Joans era stato tirato per la giacca in quel consesso – tardivamente – a ribadire quanto andava dicendo da tempo, ovvero che la BG aveva anche un’anima tutta nera, fatta soprattutto di ritmi, vibrazioni e pratiche culturali decisamente afroamericane e che erano stati in tre a far swingare il movimento e l’America tutta: Leroi Jones (all’epoca non ancora Amiri Baraka), Philip Kaufman e lui stesso.

Ero a New York anche per organizzare la manifestazione battezzata – con troppa fantasia? – “Beat Generation”, che avrebbe portato a Cesena, nel settembre di quello stesso anno, nomi ben noti agli appassionati come David Meltzer, i Fugs, Steve Lacy, Ed Sanders, John Giorno, Fred McDarrah, riuniti in un cartellone lungo un mese fatto di concerti, performances poetiche, mostre fotografiche e rassegne di libri, conferenze e incontri con critici e autori, proiezioni di film e materiali vari. Franco Dell’Amore ed io ci eravamo assicurati anche la presenza di Ted Joans, il cui nome figurava sui manifesti del programma e nel libro-catalogo che avevo approntato per l’occasione.

────

*Esercizi da svolgere:*
- a) Elenca i nomi che il brano sulla Beat Generation indica come presenti nel cartellone della manifestazione di Cesena, esclusi gli organizzatori e Ted Joans.
- b) Secondo il brano sulla Beat Generation, in quale città si sarebbe svolta la manifestazione?
- c) Riprendi il brano sulla Beat Generation dal punto in cui termina.

*Sezione dati:*
────

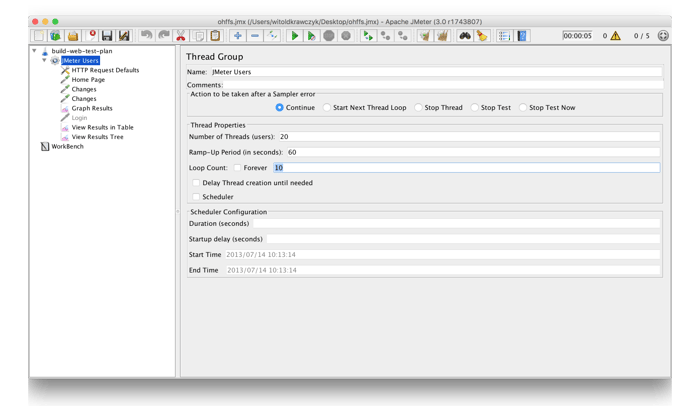700x419 pixels.
Task: Select the Stop Thread radio button
Action: pos(420,108)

────

*Risposte scritte:*
- a) David Meltzer, i Fugs, Steve Lacy, Ed Sanders, John Giorno, Fred McDarrah

- b) A Cesena.

- c)
Indisponibile Baraka, forse non particolarmente ansioso di venir confinato entro le strettezze di un’affiliazione mai dichiarata alla BG (avrei avuto modo poi di incontrarlo al Festival della Letteratura di Mantova e di invitarlo a Bologna nel pieno fulgore della sua poetica) avevo pensato bene di coinvolgere Joans proprio per quel suo ruolo da “early Black Beat”. Da una sua poesia, intitolata «I, too, at the beginning», il cui testo avevo poi inserito in catalogo, avevo appreso che era stato lui l’autore della scritta Bird Lives! – «It was me/myself/and I who created the original BIRD LIVES» – e il primo motore della sua disseminazione, poi vissuta di vita propria. Era un ospite più che appropriato per intavolare un dibattito su jazz e poesia, lui che aveva abitato per qualche tempo proprio con Parker, lì a New York, e che amava leggere le proprie poesie accompagnato dai jazzisti. Fatto sta che a Cesena, per un motivo o per un altro, Joans non è mai arrivato, preferendole forse Parigi, dove saltuariamente risiedeva.

Se l’Ur-graffito originale non esiste più, pure Joans – che ha legittimamente cercato di far fruttare certi dettagli della propria biografia – si è più volte peritato di replicare e rimettere in scena l’atto creativo e fondativo della mitologia parkeriana. Eccolo qua alle prese con una performance in tal senso che ha avuto luogo in Germania nel 1981… se ci fidiamo, siamo in presenza della cosa più vicina all’originale.

O almeno così Joans prometteva. Ovviamente il meme è comparso nel mondo e compare in rete in un’infinità di variazioni graffitate su muri e selciati, magari ritoccato da abili grafici per aumentarne il sapore vernacolare e accreditarlo come la stele di Rosetta del graffitismo mondiale, magari insieme con il ben più datato «Kilroy was here».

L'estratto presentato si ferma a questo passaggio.